Airlake Industrial Park was a contrived name – “air” represented the airport that Hitchcock Industries built on the grounds and “lake” signified nearby Lake Marion.

Lakeville is served by the Airlake Airport, which has a single runway with an ILS approach. The airport is managed by the Metropolitan Airports Commission as a reliever facility to draw general aviation traffic. The FAA operates the Minneapolis ARTCC (air route traffic control center) in Farmington, several miles away from the airport. This center provides traffic control services for Minnesota and surrounding states.

Large farms are still in operation, producing most of their revenue in corn, soybeans, and dairy cattle.

Post Consumer Brands has its headquarters in Lakeville since 2015.

Lakeville has many recreational opportunities.
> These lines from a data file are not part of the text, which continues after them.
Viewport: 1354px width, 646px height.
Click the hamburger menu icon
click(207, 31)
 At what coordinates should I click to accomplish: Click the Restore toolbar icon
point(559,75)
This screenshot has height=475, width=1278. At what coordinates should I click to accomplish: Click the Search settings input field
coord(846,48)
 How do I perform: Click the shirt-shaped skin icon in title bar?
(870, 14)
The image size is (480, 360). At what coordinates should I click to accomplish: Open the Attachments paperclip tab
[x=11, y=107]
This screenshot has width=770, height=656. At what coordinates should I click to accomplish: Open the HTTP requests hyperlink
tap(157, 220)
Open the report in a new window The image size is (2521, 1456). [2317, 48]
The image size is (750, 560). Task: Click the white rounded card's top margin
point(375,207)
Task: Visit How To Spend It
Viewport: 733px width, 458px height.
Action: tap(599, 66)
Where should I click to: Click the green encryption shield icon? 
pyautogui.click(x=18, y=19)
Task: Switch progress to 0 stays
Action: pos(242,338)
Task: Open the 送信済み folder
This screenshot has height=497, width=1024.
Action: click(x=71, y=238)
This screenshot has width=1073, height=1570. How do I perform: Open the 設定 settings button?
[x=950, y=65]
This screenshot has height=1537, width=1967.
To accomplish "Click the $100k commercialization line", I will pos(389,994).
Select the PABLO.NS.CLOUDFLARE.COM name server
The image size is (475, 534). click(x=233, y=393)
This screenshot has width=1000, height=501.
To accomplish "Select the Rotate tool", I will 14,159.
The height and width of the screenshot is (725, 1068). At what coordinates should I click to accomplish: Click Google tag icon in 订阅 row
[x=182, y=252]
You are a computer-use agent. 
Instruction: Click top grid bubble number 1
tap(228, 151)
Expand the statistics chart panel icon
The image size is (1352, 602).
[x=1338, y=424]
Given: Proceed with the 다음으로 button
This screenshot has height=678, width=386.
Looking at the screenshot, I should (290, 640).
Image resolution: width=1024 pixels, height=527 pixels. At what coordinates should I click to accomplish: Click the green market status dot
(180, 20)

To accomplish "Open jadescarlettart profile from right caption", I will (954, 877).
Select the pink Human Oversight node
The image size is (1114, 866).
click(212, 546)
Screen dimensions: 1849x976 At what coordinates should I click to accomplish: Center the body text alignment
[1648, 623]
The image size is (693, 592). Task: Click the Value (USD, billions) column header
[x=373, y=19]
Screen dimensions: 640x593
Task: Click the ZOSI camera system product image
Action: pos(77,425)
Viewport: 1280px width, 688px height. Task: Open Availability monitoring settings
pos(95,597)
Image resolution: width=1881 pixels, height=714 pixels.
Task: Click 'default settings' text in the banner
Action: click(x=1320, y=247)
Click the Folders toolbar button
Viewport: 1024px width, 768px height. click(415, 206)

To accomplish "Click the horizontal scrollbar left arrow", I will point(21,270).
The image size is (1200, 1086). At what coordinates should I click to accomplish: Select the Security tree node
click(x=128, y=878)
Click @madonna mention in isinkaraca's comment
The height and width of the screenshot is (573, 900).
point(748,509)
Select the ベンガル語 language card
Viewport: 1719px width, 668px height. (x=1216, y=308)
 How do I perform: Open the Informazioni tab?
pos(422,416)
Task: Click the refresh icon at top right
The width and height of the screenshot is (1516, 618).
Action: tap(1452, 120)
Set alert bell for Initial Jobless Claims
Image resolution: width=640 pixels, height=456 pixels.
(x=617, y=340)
The Parks & Recreation Department maintains a total of 62 public properties, including neighborhood and community parks, athletic fields, playgrounds, greenways, trails, tennis courts, skating rinks, picnic areas, conservation areas, nature areas, several public fishing areas, swimming beaches, the City's Central Maintenance Facility, Senior Center, and the Lakeville Area Arts Center. Notable parks include Ritter Farm Park, North Park, Antlers Park, King Park, Valley Lake Park, and Aronson Park, which features a Veterans Memorial.

Antlers Park features a large swimming beach with volleyball courts, baseball diamonds, a playground area, water equipment, a picnic area, a fishing pier, and horseshoe pits. Orchard Lake Beach has a picnic area, shore fishing, playground equipment, and volleyball courts. Valley Lake Beach includes playground equipment, a picnic area, a walking trail around the lake, a fishing pier and seasonal restrooms.

The city of Lakeville is governed by a five-member city council, including a mayor, although a City Administrator runs day-to-day municipal operations. A professional police force and volunteer fire department protect the city's residents. The city operates a large parks department which includes a senior center, an entertainment center, dozens of various neighborhood and community parks, and many miles of multipurpose trails.

Doug Anderson is the mayor of Lakeville. The city is in Minnesota's 2nd congressional district, represented since 2019 by Angie Craig. Lakeville is represented in the Minnesota Senate by District 58 Senator Zach Duckworth, and by District 56 Senator Dan Hall. In the Minnesota House, Lakeville is represented by District 58A Representative Jon Koznick, and District 56B Representative Alice Mann.

The city is served by three different school districts, whose boundaries were determined while the community was largely agricultural. Today Independent School District 196 ("Rosemount-Apple Valley-Eagan") and Farmington School District 192 serve parts of northern and eastern Lakeville. Most Lakeville households are served by Lakeville Area School District 194. In the fall of 2005, the Lakeville School District opened its second high school, Lakeville South. Some students attend public schools in other school districts chosen by their families under Minnesota's open enrollment statute.Lakeville North was a Blue Ribbon school of excellence in 2009. Each high school has nearly 2,000 students. There are eight public elementary schools and three public middle schools. Century Middle School students go on to attend Lakeville North, McGuire Middle School students go on to attend Lakeville South, and Kenwood Middle School students attend either school, depending on their neighborhood of residence.

Lakeville is directly served by Interstate 35, as well as Cedar Avenue/MN 77 to the east.